Data shown:
══════

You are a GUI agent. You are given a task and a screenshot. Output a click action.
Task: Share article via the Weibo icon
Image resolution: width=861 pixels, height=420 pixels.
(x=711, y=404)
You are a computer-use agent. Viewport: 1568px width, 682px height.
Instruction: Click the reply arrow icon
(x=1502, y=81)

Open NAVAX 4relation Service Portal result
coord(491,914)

══════

Task details: Wherever the word "agent" appears in the listing above, copy that line.

The answer:
You are a GUI agent. You are given a task and a screenshot. Output a click action.
You are a computer-use agent. Viewport: 1568px width, 682px height.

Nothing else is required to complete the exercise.